The results indicate that drying with forced nitrogen allowed the
solvent in the solid particle solution coating to evaporate faster
and the solid particle coating to reach a substantially constant
coating weight in the shortest period of time. A stream of nitrogen
delivered for 20 seconds significantly reduces the weight of the
coated solid particle solution in the bottle due to rapid
evaporation of solvent. The remaining coating weight is consistent
with the amount of solid particles that are expected to adhere to
the bottle. While the forced nitrogen used in these experiments was
at ambient atmosphere, in some embodiments, a heated stream of
nitrogen can also be used to enhance evaporation of the solvent,
thereby speeding up the drying process.
Example 4
Spray Coating a Heated Solid Particle Solution
[0105] In this example, the solid particle solution was heated
before spray coating on inner surfaces of containers. Two different
approaches were used; 1) a hot solid solution was spray coated
using a preheated spray gun and; 2) a pure melted solid was sprayed
using a spray gun, as described below
1. Hot Solid Particle Solution
[0106] A solid particle solution of 3% beeswax was prepared by
adding 1.5 grams of beeswax to 50 ml of ethyl acetate and heating
and stirring the solution until 1.5 grams of the beeswax solid was
completely dissolved. The solution was kept in a glass jar at about
75 degrees Celsius. A SpriMag.TM. spray coater was wrapped with
aluminum foil and a thermocouple was disposed close to the nozzle
of the spray coater to monitor the temperature. The spray gun was
heated to about 75 degrees Celsius. An 8 oz empty plastic bottle
was weighed prior to coating with the solid particle solution. The
jar of the heated beeswax solid particle solution was fluidically
coupled to the spray coater and the hot solid particle solution was
spray coated on an inner surface of the bottle. Nitrogen was blown
for 10 seconds over the solid particle coating to evaporate the
residual solvent. The coated bottle was then weighed and the
surface topography of the coated inner surface of the bottle was
studied. Two substantially similar 8 oz PET bottles, bottle 2 and
bottle 3 were coated with the solid particle solution as described
above. Bottle 2 had a deposited weight of the solid particles of
about 0.02 grams and Bottle 3 had a deposited weight of the solid
particles of about 0.1 grams. FIGS. 12A and 12B show optical images
bottle 2 and bottle 3 after coating with the heated solid particle
solution.
[0107] Bottle 3 was used to study the surface topography and
coating thickness of the solid particle coating. The coating
thickness was determined by scratching the coating to expose the
underlying surface and measuring the step height using a
profilometer. The thickness was taken as the step height between
the average of part of the scratched area and an average of an area
with the coating, which was determined to be about 1.3 .mu.m. The
surface topography was studied using interferometry (Taylor Hobson,
CCI HD). The interferometry image is shown in FIG. 13. The root
mean square (RMS) roughness was determined to be about 20.2 .mu.m,
and the complexity was about 175%.
[0108] Bottle 2 was testing for sliding properties of mayonnaise.
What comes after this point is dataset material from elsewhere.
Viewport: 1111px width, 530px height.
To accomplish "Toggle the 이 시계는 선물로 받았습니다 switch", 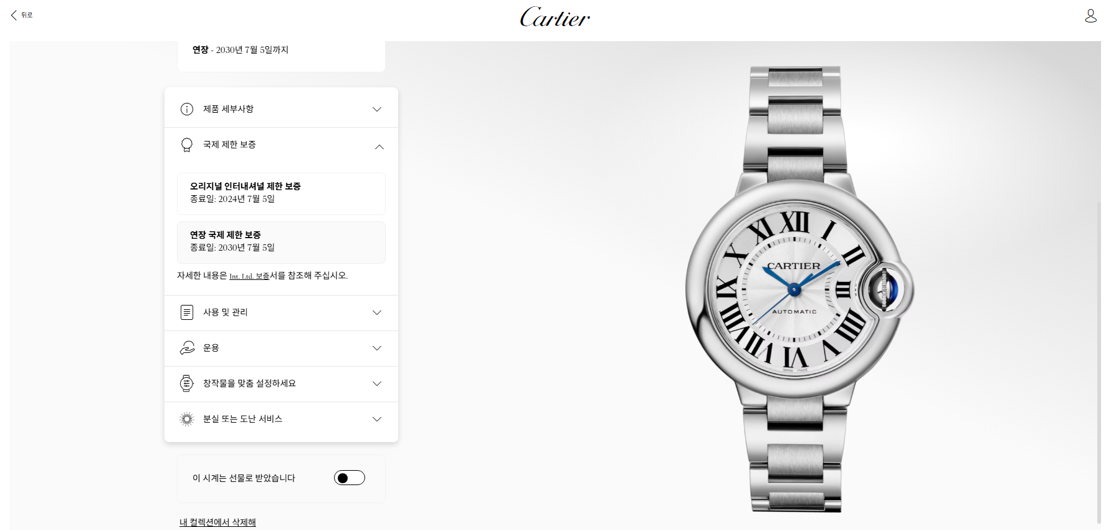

An impregnating liquid propylene glycol dicaprate/dicaprylate was
sprayed on the textured inner surface of the bottle to form a
liquid-impregnated surface. The weight of the deposited
impregnating liquid was determined to be about 0.4 grams.
Mayonnaise was then disposed into the bottle. Good sliding
performance of mayonnaise on the liquid-impregnated surface was
observed. Furthermore, substantially no pinning was observed on the
liquid-impregnated surface.
2. Pure Melted Solid
[0109] Ten grams of pure beeswax solid was heated until the solid
was completely melted. The melted beeswax was kept warm in a glass
jar at about 75 degrees Celsius. A SpriMag.TM. spray coater was
wrapped with aluminum foil and a thermocouple was disposed close to
the nozzle of the spray coater to monitor the temperature. The
spray gun was heated to about 75 degrees Celsius. An 8 oz empty
plastic bottle was weighed prior to coating with the solid. The jar
of the heated beeswax was fluidically coupled to the spray coater
and the molten beeswax was spray coated on an inner surface of the
bottle. The coated bottle was then weighed and the surface
topography of the coated inner surface of the bottle was studied
using interferometry (Taylor Hobson, CCI HD). Two substantially
similar 8 oz PET bottles, bottle 4 and bottle 5 were coated with
the solid particle solution as described above. Bottle 4 had a
deposited weight of about 0.04 grams and Bottle 5 had a deposited
weight of about 0.05 grams. The deposited coating was homogenous as
can be seen in the optical image of bottle 4 shown in FIG. 14.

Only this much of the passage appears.